Comment from: loveajax [Member] Email
Deb, I totally agree with you. It is only from my own experiences that I realize that DD's birth mom truly seems to grieve even more intensely after we visit, she gets updates, etc. Of course, she says that it is so important to her to see how well DD is doing. I think birth parents in OA are viewed as the "lucky" ones, and I don't see that (though I am sure there are different advantages/disadvantages in each situation). I think there is a "trend" on the part of agencies to use OA as the "best of all worlds" scenario without focusing on the fact that these birth moms will have the same grief (perhaps even more intense grief). I give DD's birth mom so much respect for how she deals with everything.....
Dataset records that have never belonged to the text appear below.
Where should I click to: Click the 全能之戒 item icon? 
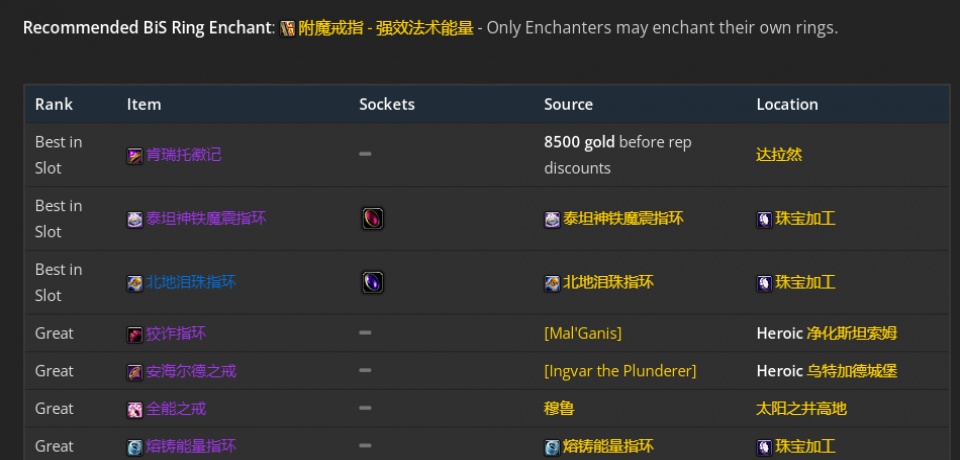135,409
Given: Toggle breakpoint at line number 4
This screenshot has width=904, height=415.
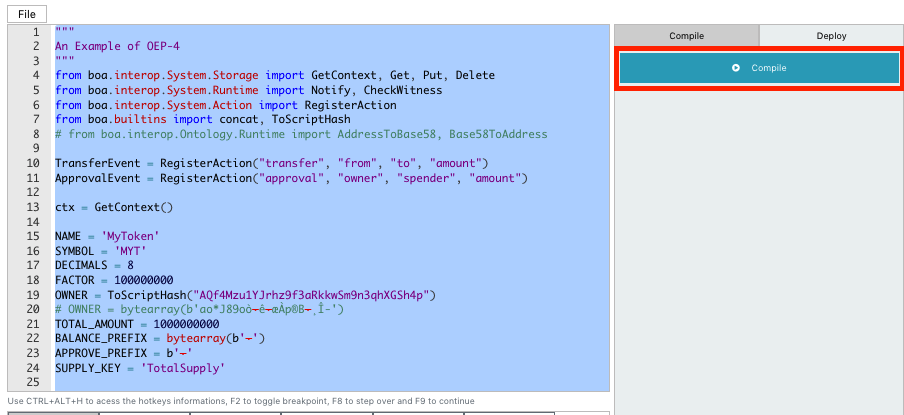Looking at the screenshot, I should point(35,75).
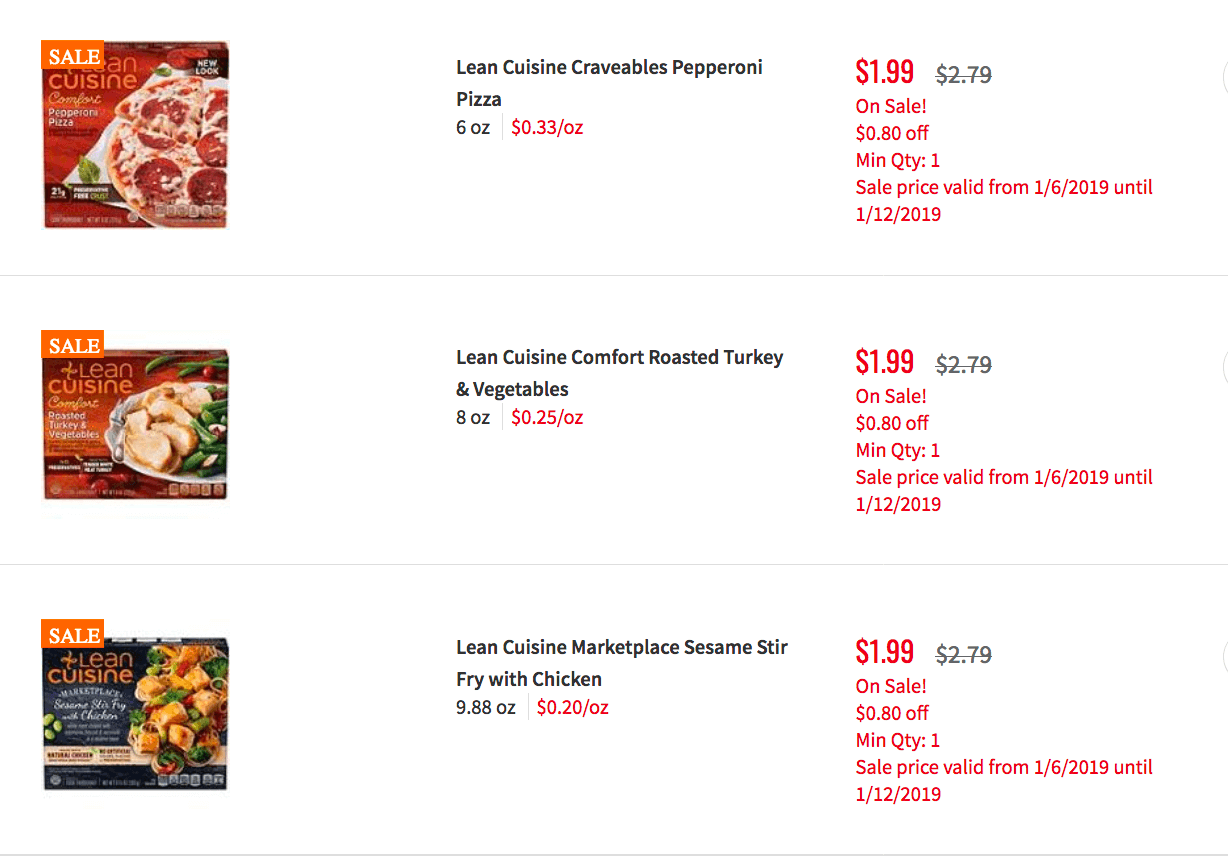Open the Pepperoni Pizza product image
Screen dimensions: 1228x868
tap(136, 135)
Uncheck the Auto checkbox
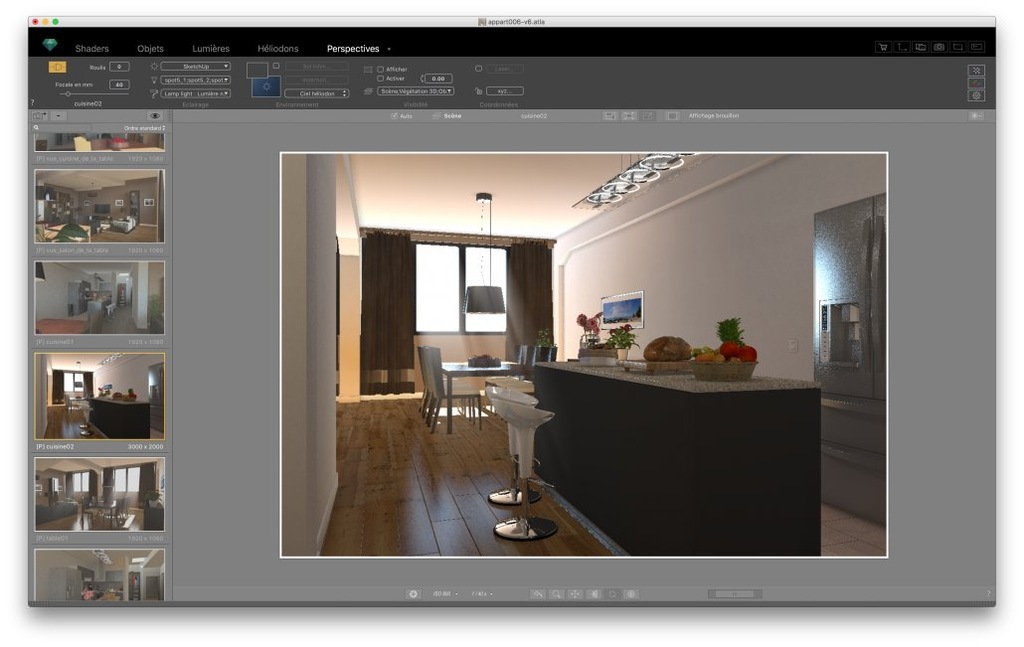1024x647 pixels. 394,116
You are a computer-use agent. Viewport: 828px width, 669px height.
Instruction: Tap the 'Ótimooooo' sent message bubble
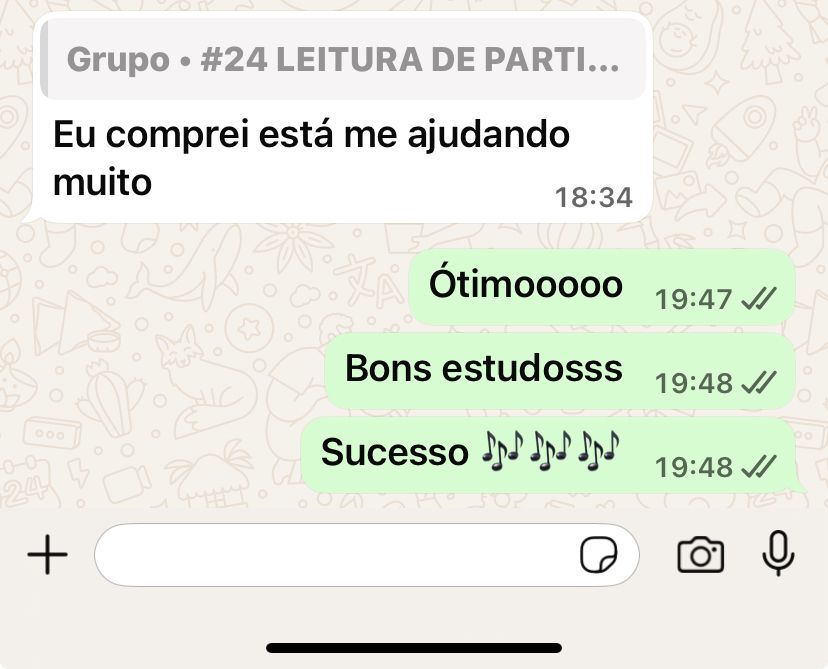(602, 287)
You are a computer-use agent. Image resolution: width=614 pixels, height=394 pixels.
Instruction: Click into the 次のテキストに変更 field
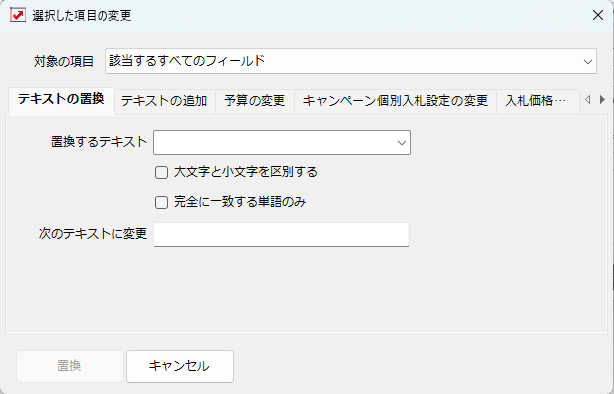pos(281,235)
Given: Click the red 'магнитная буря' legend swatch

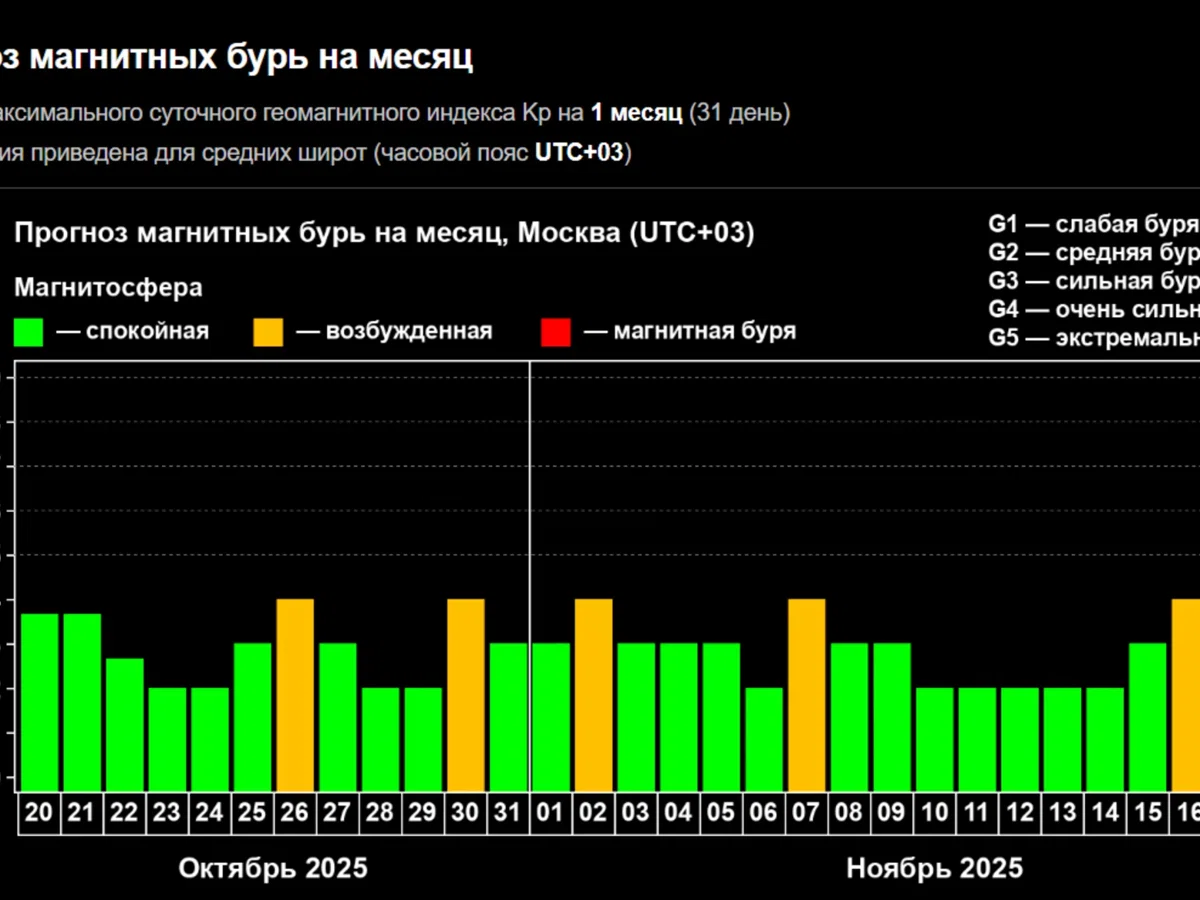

PermalinkPermalink 10/03/07 @ 16:03
Comment from: Jenna Hatfield [Member] Email · http://birthparents.adoptionblogs.com/
Eh, I don't buy into the harder concept. I just think it's blatantly different. One is a complete unknown. One is a known but untouchable. Which one is harder? I can't say. I haven't experienced both, nor do I ever really want to.

I don't want to win the grief gold medal. I want to learn how to handle my own grief and own it in my own way. I dislike the comparison because, while dealing with a similar issue, they are so vastly different.

All the same, your advice to adoptive parents is good (to learn about grief). I'd just take it a step further and acknowledge that all grief and all grievers are unique and thus different which makes the learning process a bit harder!